Garante Privacy chiede a Lusha informazioni
Il Garante per la protezione dei dati personali ha inviato una richiesta di informazioni a Lusha Systems Inc, società statunitense che offre alle aziende indirizzi e-mail e numeri di telefono “arricchiti”. La piattaforma, accessibile anche dall’Italia, fornisce servizi a chiunque vi si colleghi e contiene dati di persone italiane, come emerso da segnalazioni all’Autorità che lamentano chiamate promozionali indesiderate. L’Autorità, considerati i rischi per chi vive in Italia, ha chiesto a Lusha di specificare quanti dati di cittadini italiani vengano trattati, chiarire le modalità di raccolta e fornire maggiori dettagli sulle fonti del proprio database.
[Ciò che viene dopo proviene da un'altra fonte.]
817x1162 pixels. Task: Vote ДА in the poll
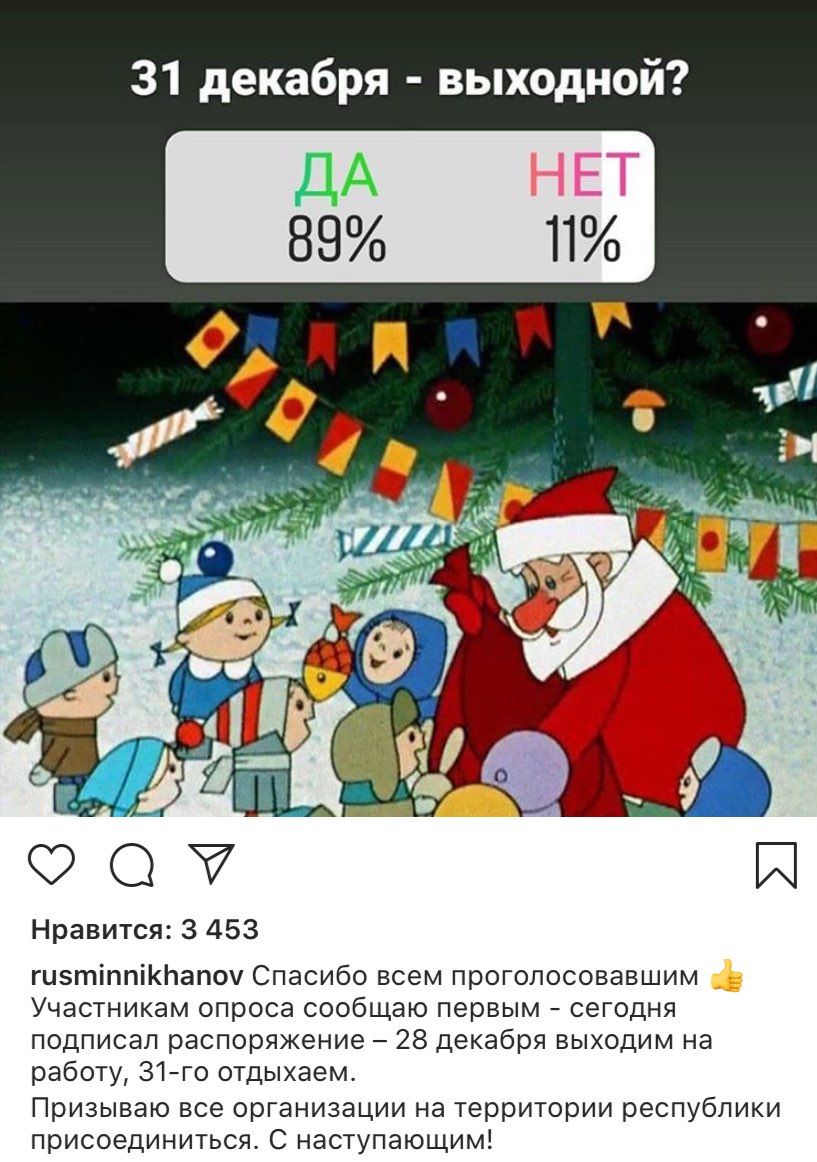coord(336,176)
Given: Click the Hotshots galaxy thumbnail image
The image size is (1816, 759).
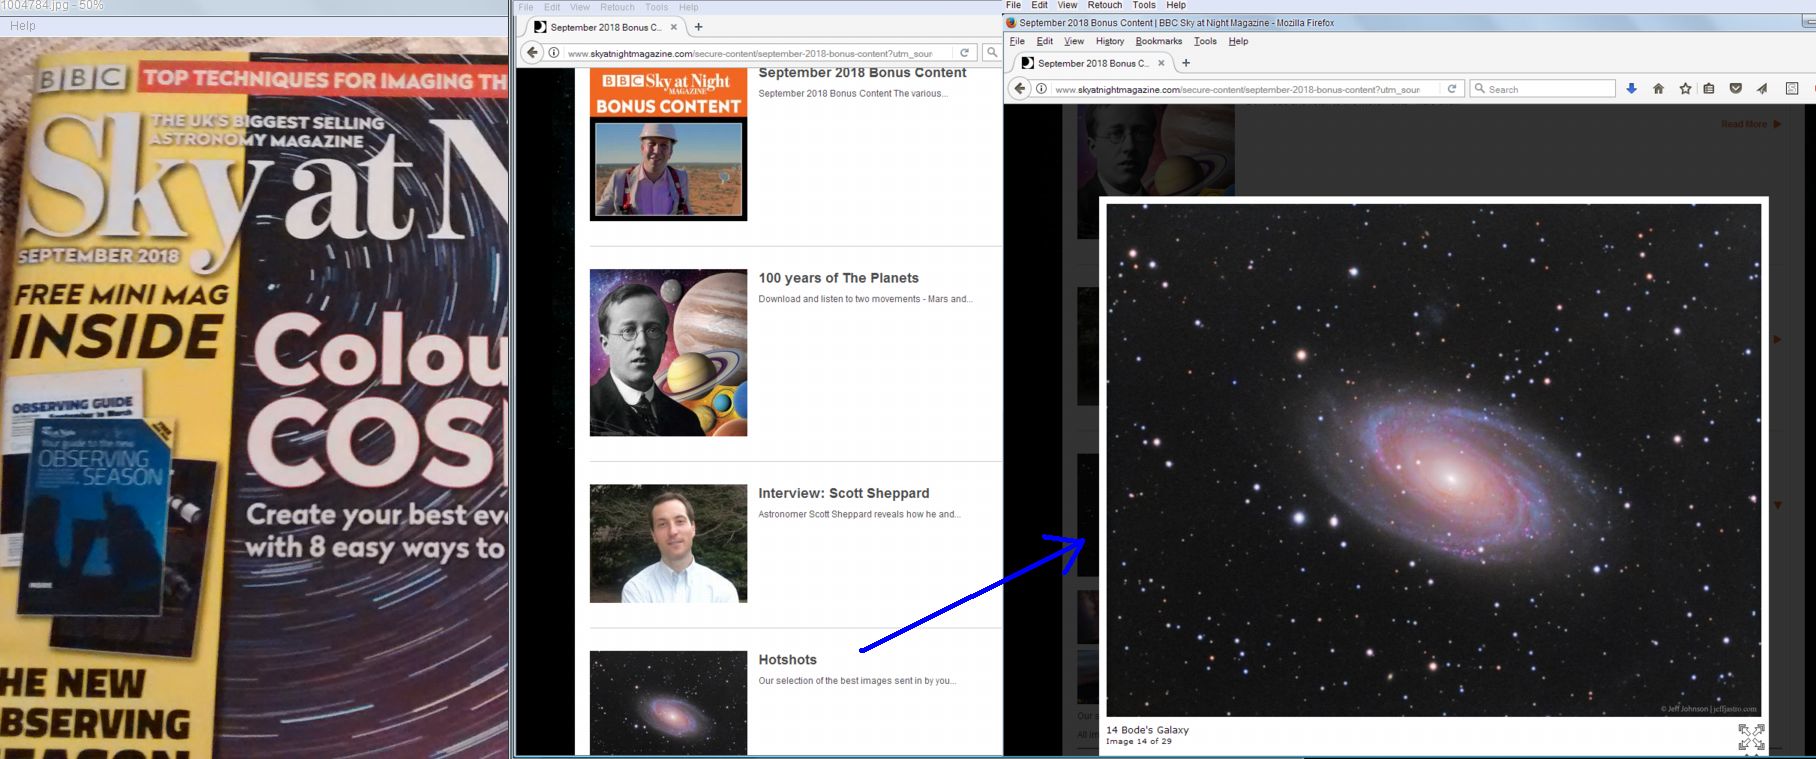Looking at the screenshot, I should click(x=668, y=703).
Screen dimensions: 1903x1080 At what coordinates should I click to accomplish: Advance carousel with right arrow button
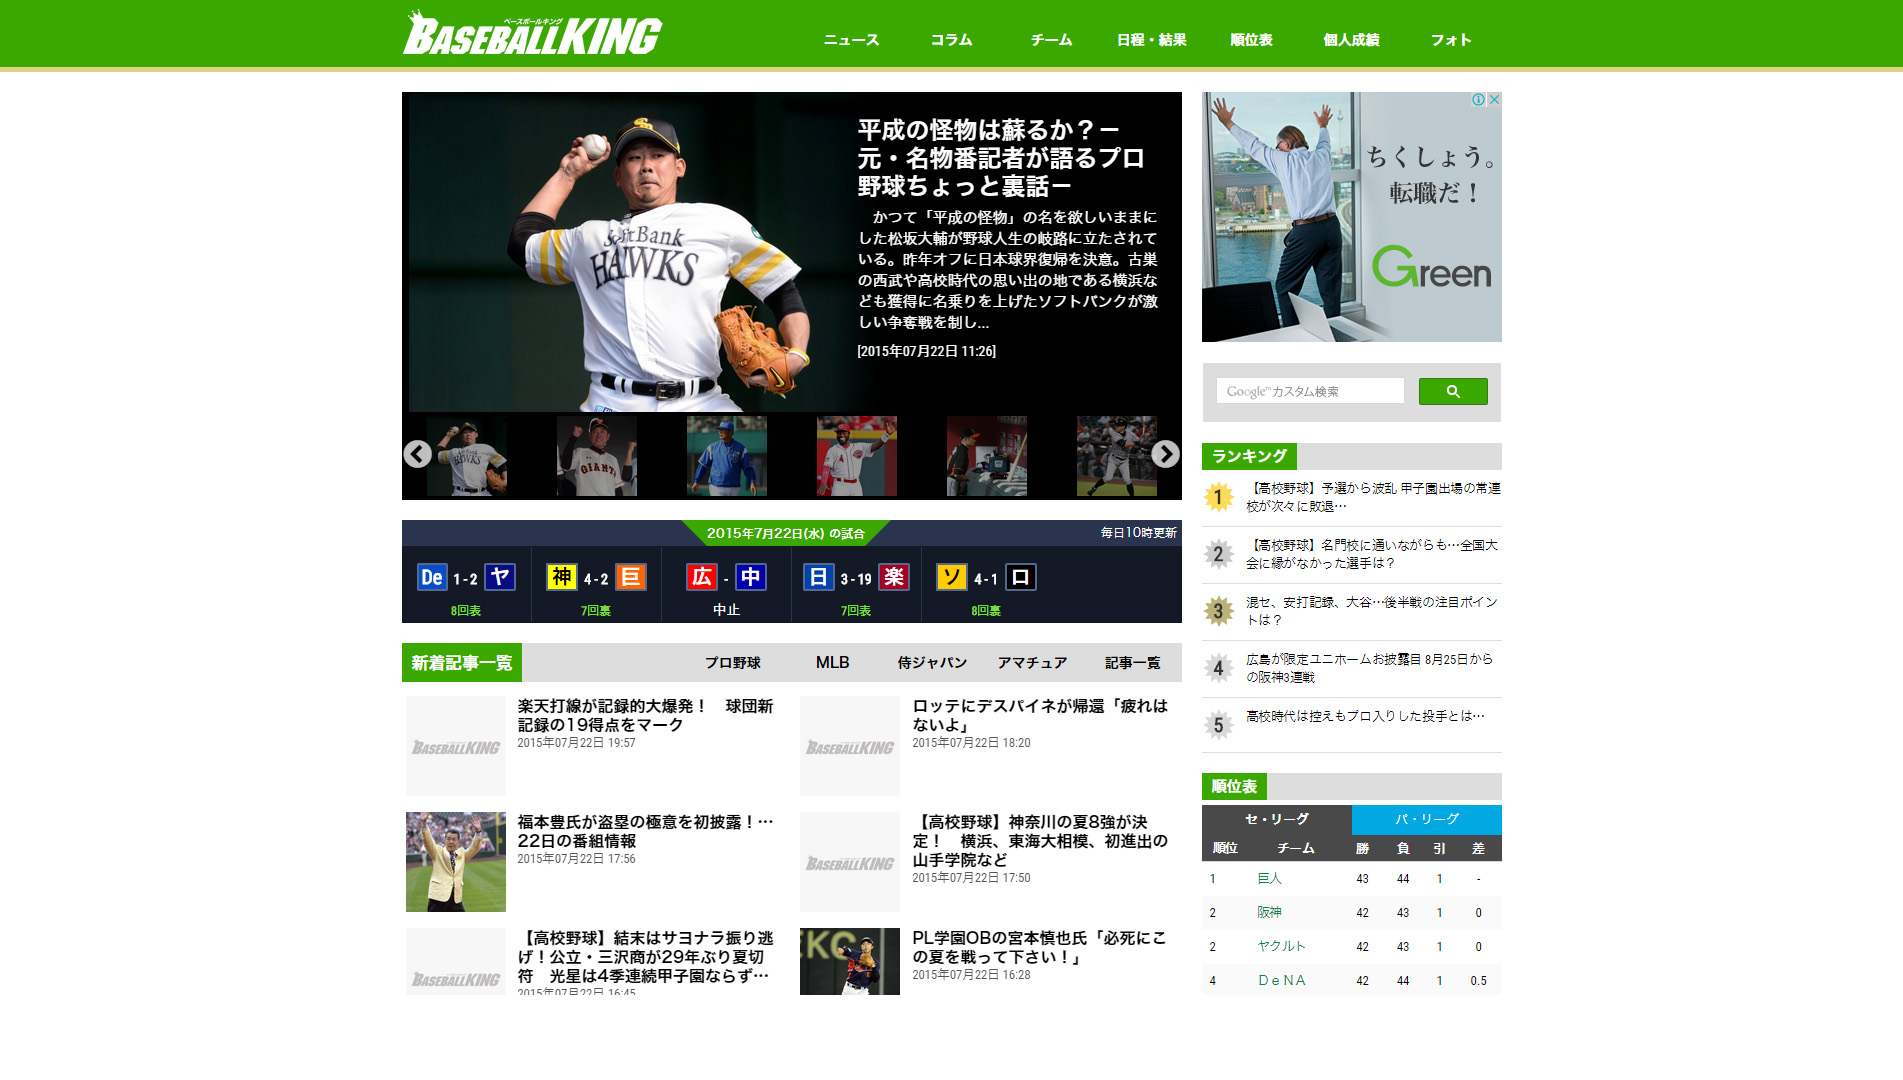pyautogui.click(x=1165, y=454)
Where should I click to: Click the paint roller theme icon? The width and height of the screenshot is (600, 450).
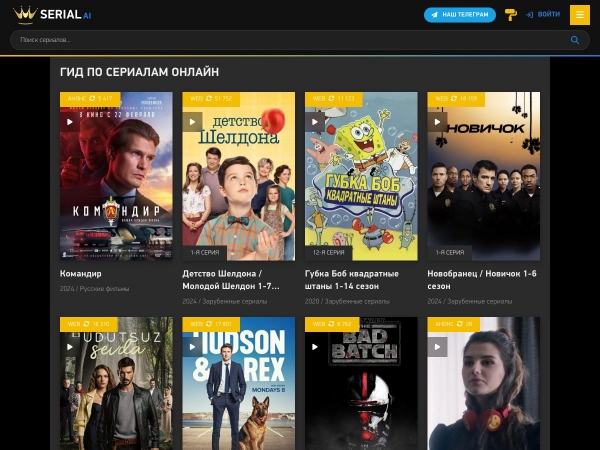coord(510,14)
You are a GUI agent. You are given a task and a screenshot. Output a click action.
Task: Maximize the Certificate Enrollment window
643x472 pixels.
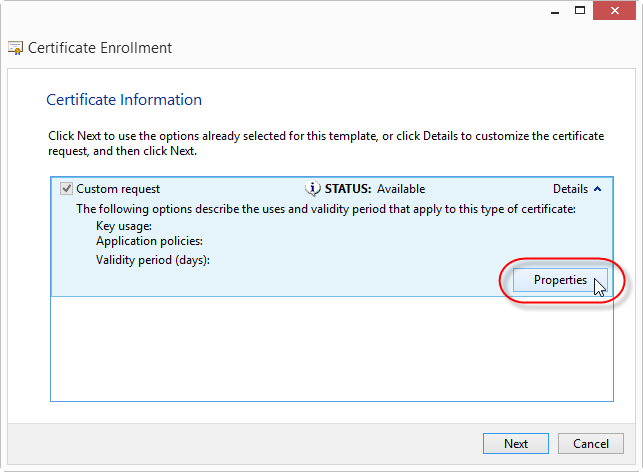[580, 11]
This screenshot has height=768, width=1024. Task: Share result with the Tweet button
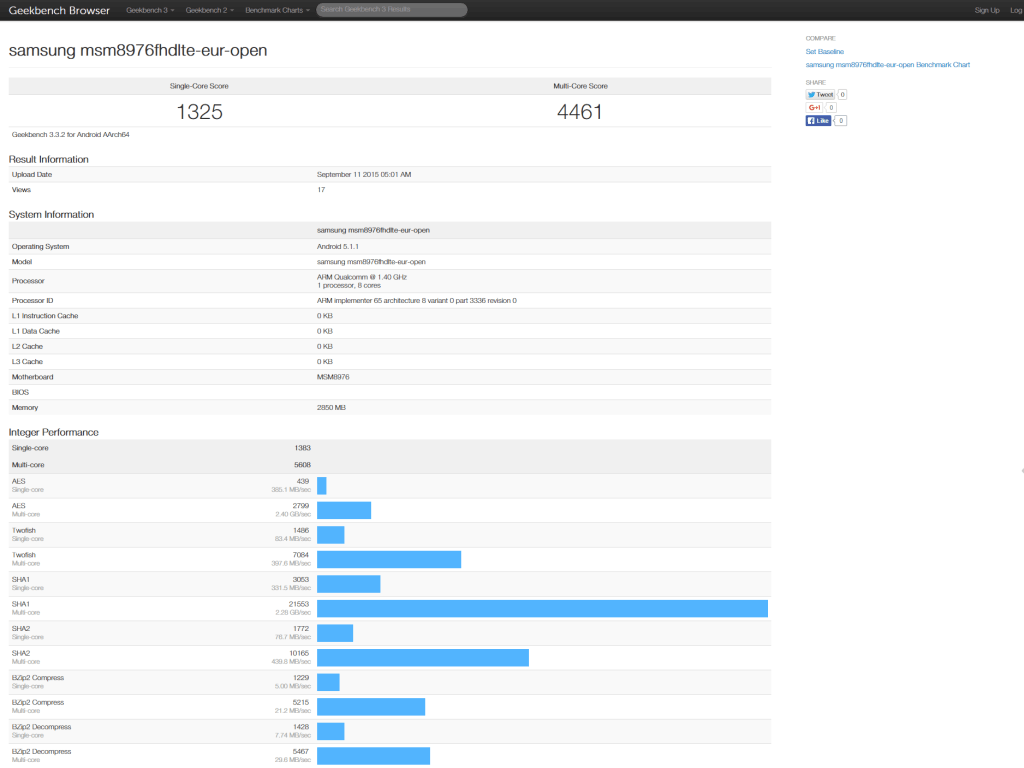[820, 95]
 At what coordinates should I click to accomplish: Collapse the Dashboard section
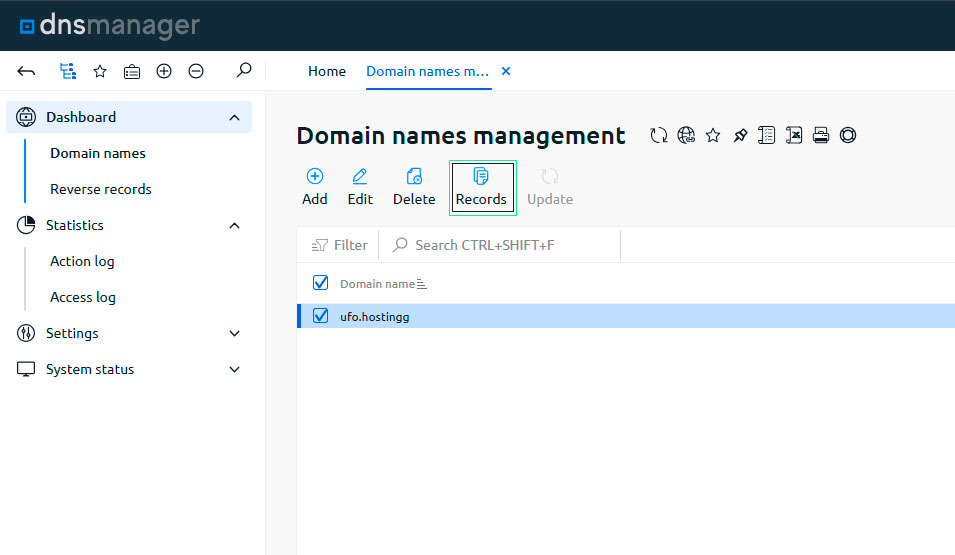pyautogui.click(x=234, y=117)
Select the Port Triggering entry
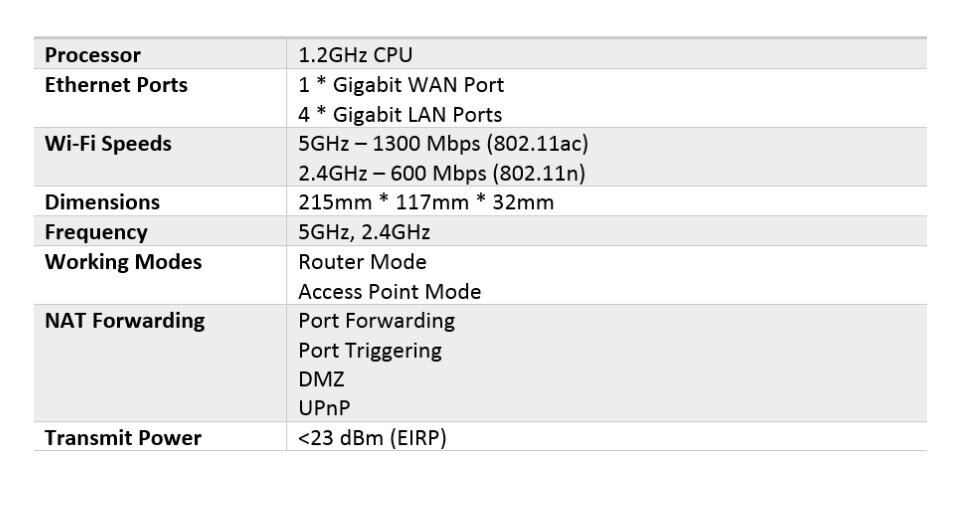The height and width of the screenshot is (520, 960). pyautogui.click(x=370, y=350)
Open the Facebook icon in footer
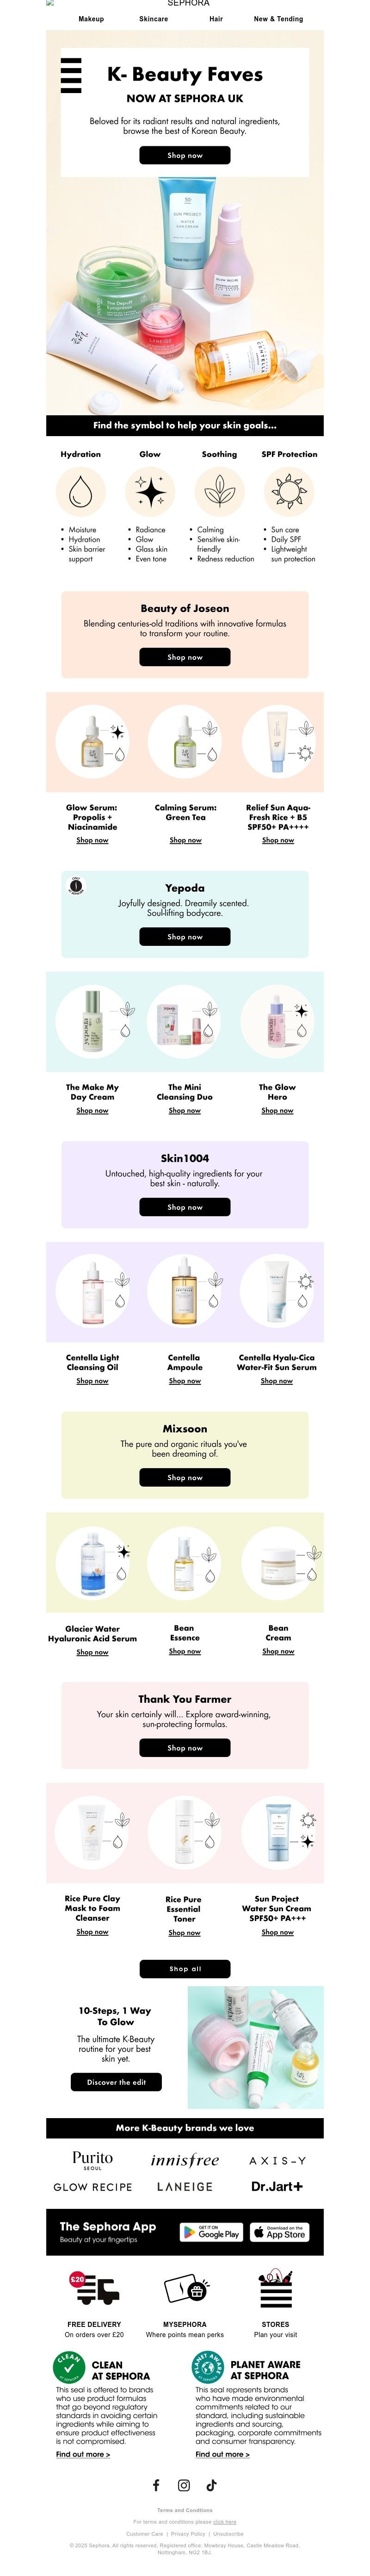370x2576 pixels. point(156,2484)
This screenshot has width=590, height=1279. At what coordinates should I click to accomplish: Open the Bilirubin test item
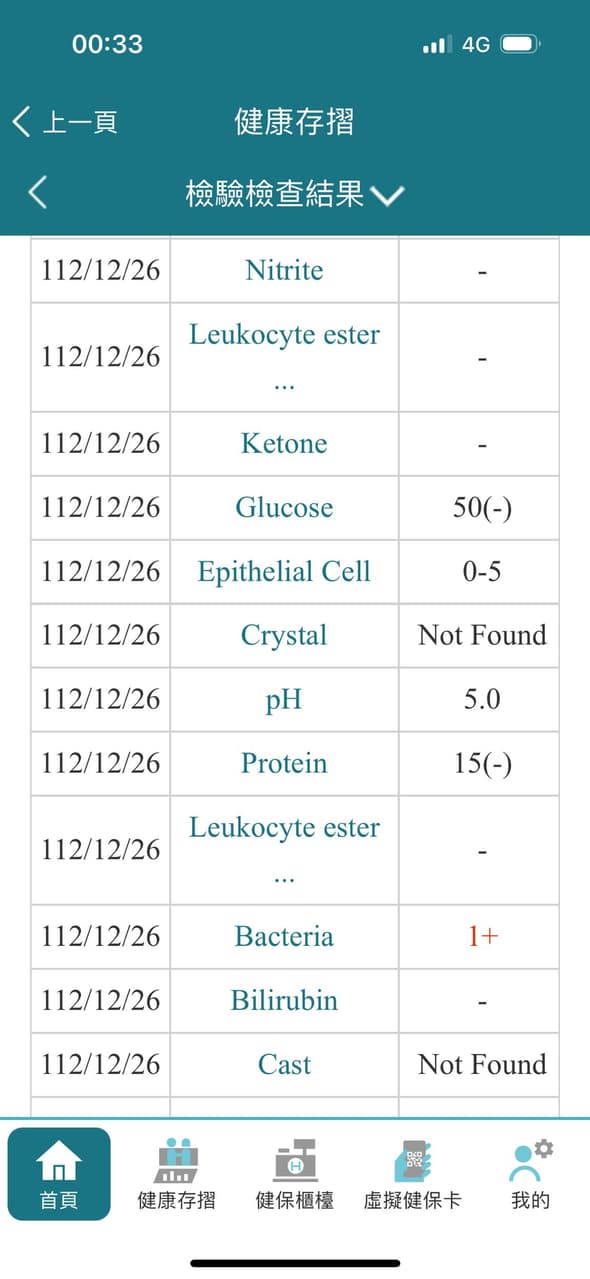284,1000
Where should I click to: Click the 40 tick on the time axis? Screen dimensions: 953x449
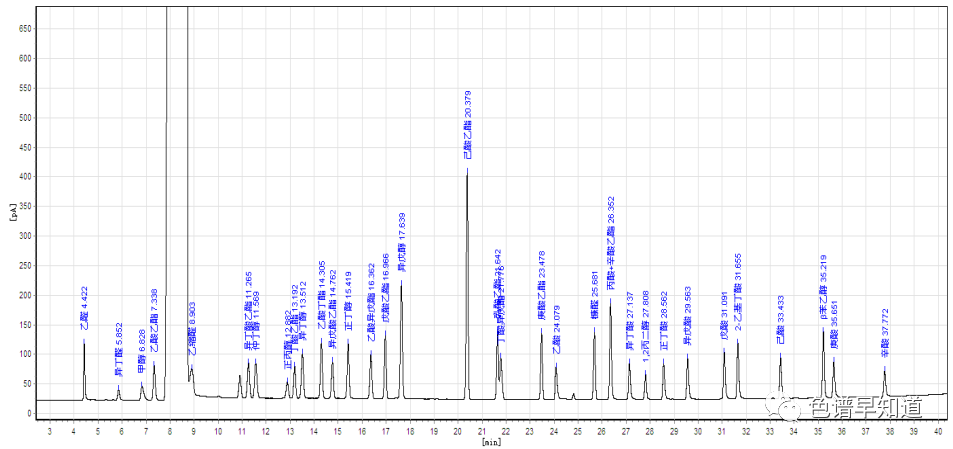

Inoltre, dovrà chiarire se tratta dati di utenti che non usano la piattaforma e, per indirizzi e-mail e numeri di telefono, indicare come vengono acquisiti, se esiste un consenso per comunicazioni commerciali e a quali finalità corrispondono i dati forniti. Da gennaio 2025, l’Autorità ha già sanzionato agenzie immobiliari che usavano numeri telefonici ottenuti da un servizio simile a quello gestito da Lusha, evidenziando l’attenzione costante su questo fenomeno.
Come funzionano gli aggregatori di dati B2B?
L’articolo pubblicato su On Cyber Security da Emanuele De Lucia esamina in dettaglio le metodologie con cui le piattaforme di lead generation reperiscono ed elaborano i dati personali di potenziali clienti. L’autore descrive in che modo pratiche come il web scraping consentano di raccogliere informazioni su larga scala mediante crawler e parser HTML, illustrando altresì il funzionamento delle API di terze parti, fondamentali per accedere a dataset di social media, motori di ricerca e altre applicazioni online. Particolare rilievo viene dato alla gestione dei cookie di prima e terza parte, sottolineando come la loro evoluzione e la limitazione graduale imposta dai principali browser rendano necessarie tecniche alternative di tracciamento come il browser fingerprinting, in grado di identificare un utente a prescindere dalla presenza dei cookie.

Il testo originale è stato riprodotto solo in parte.